* BRIEF:
Repeat the listing below word for word, stopping after the line that contains "[معرفی ساعت 2026 گارمین Fenix 9] (367, 593)".

* EXERCISE DATA:
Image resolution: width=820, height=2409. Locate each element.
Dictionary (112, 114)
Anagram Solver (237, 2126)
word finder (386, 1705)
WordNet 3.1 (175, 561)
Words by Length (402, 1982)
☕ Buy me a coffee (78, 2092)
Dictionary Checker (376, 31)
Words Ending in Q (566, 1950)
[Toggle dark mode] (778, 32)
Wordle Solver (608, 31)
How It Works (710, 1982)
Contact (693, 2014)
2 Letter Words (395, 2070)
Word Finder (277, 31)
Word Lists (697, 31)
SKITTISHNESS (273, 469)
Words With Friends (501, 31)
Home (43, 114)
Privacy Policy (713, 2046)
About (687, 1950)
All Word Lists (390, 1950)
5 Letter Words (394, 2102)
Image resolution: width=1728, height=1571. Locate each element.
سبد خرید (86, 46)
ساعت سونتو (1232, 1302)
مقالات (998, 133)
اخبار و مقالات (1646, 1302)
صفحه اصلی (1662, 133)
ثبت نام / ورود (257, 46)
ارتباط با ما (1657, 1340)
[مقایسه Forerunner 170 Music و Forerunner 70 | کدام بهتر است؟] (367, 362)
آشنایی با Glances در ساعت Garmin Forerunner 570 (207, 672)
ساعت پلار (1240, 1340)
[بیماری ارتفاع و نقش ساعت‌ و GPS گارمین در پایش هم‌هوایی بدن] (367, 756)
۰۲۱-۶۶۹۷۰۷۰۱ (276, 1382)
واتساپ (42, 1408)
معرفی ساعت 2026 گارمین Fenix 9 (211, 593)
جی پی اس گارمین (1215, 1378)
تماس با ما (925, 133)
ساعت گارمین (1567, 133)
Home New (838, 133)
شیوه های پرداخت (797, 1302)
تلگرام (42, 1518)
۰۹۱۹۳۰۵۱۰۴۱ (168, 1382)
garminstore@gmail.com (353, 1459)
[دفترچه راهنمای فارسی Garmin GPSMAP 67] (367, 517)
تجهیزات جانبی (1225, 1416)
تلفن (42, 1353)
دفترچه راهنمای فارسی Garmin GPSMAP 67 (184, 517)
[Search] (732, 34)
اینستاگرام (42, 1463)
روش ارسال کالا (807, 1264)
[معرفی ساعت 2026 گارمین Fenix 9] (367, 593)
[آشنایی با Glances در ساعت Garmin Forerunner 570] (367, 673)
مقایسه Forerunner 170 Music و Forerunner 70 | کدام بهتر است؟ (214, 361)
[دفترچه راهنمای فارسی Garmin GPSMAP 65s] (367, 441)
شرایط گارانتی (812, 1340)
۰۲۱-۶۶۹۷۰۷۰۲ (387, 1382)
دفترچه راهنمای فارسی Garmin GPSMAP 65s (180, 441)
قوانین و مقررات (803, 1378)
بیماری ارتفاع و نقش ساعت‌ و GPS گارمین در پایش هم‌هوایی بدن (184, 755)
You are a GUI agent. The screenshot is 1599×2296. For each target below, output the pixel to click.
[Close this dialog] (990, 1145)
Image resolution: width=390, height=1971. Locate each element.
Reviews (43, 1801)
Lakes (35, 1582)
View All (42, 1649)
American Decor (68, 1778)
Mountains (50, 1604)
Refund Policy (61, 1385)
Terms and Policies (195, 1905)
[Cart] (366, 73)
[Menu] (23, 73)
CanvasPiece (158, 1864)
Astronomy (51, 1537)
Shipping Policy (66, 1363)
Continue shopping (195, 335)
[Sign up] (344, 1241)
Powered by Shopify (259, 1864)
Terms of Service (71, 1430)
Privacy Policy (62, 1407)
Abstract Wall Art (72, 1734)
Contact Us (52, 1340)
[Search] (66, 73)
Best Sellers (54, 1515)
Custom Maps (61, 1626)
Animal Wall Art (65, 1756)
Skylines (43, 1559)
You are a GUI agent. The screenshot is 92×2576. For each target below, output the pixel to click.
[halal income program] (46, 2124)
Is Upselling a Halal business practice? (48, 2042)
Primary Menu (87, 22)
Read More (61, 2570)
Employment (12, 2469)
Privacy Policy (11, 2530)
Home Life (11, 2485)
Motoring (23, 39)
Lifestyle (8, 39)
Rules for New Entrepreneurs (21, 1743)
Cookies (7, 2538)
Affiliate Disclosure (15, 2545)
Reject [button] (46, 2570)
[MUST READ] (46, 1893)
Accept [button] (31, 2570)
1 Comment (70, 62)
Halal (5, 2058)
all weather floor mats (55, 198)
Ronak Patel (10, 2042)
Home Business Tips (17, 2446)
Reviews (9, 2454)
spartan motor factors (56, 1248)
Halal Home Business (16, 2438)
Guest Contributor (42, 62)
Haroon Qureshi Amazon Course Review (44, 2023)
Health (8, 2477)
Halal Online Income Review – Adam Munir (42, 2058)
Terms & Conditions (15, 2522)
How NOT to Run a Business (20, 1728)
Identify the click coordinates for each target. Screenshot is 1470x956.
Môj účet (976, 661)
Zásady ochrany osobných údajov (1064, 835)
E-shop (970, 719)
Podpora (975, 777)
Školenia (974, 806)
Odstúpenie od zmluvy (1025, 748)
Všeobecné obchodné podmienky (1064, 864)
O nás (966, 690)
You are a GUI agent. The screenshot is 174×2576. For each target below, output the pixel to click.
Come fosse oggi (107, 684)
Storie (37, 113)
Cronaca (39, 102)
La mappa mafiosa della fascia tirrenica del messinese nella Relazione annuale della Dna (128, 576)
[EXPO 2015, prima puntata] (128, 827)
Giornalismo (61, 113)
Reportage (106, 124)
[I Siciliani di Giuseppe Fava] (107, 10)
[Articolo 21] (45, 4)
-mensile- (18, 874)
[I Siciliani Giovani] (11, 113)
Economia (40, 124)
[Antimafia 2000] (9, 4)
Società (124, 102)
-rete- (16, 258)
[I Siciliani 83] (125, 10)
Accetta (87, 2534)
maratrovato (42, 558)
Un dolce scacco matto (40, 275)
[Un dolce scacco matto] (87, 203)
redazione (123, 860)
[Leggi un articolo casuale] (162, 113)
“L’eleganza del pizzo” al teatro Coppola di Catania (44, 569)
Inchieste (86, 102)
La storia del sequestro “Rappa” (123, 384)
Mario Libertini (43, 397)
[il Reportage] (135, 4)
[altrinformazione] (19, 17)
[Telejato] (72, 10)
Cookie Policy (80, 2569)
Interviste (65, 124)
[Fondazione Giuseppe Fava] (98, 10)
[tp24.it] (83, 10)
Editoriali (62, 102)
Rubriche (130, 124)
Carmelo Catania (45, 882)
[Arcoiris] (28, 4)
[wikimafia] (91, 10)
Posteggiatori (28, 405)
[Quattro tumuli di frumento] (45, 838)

* WORKED SOLUTION:
Image resolution: width=820, height=2409. Locate each element.
Dictionary (112, 114)
Anagram Solver (237, 2126)
word finder (386, 1705)
WordNet 3.1 (175, 561)
Words by Length (402, 1982)
☕ Buy me a coffee (78, 2092)
Dictionary Checker (376, 31)
Words Ending in Q (566, 1950)
[Toggle dark mode] (778, 32)
Wordle Solver (608, 31)
How It Works (710, 1982)
Contact (693, 2014)
2 Letter Words (395, 2070)
Word Finder (277, 31)
Word Lists (697, 31)
SKITTISHNESS (273, 469)
Words With Friends (501, 31)
Home (43, 114)
Privacy Policy (713, 2046)
About (687, 1950)
All Word Lists (390, 1950)
5 Letter Words (394, 2102)
Image resolution: width=1728, height=1571. Locate each element.
سبد خرید (86, 46)
ساعت سونتو (1232, 1302)
مقالات (998, 133)
اخبار و مقالات (1646, 1302)
صفحه اصلی (1662, 133)
ثبت نام / ورود (257, 46)
ارتباط با ما (1657, 1340)
[مقایسه Forerunner 170 Music و Forerunner 70 | کدام بهتر است؟] (367, 362)
آشنایی با Glances در ساعت Garmin Forerunner 570 (207, 672)
ساعت پلار (1240, 1340)
[بیماری ارتفاع و نقش ساعت‌ و GPS گارمین در پایش هم‌هوایی بدن] (367, 756)
۰۲۱-۶۶۹۷۰۷۰۱ (276, 1382)
واتساپ (42, 1408)
معرفی ساعت 2026 گارمین Fenix 9 (211, 593)
جی پی اس گارمین (1215, 1378)
تماس با ما (925, 133)
ساعت گارمین (1567, 133)
Home New (838, 133)
شیوه های پرداخت (797, 1302)
تلگرام (42, 1518)
۰۹۱۹۳۰۵۱۰۴۱ (168, 1382)
garminstore@gmail.com (353, 1459)
[دفترچه راهنمای فارسی Garmin GPSMAP 67] (367, 517)
تجهیزات جانبی (1225, 1416)
تلفن (42, 1353)
دفترچه راهنمای فارسی Garmin GPSMAP 67 (184, 517)
[Search] (732, 34)
اینستاگرام (42, 1463)
روش ارسال کالا (807, 1264)
[معرفی ساعت 2026 گارمین Fenix 9] (367, 593)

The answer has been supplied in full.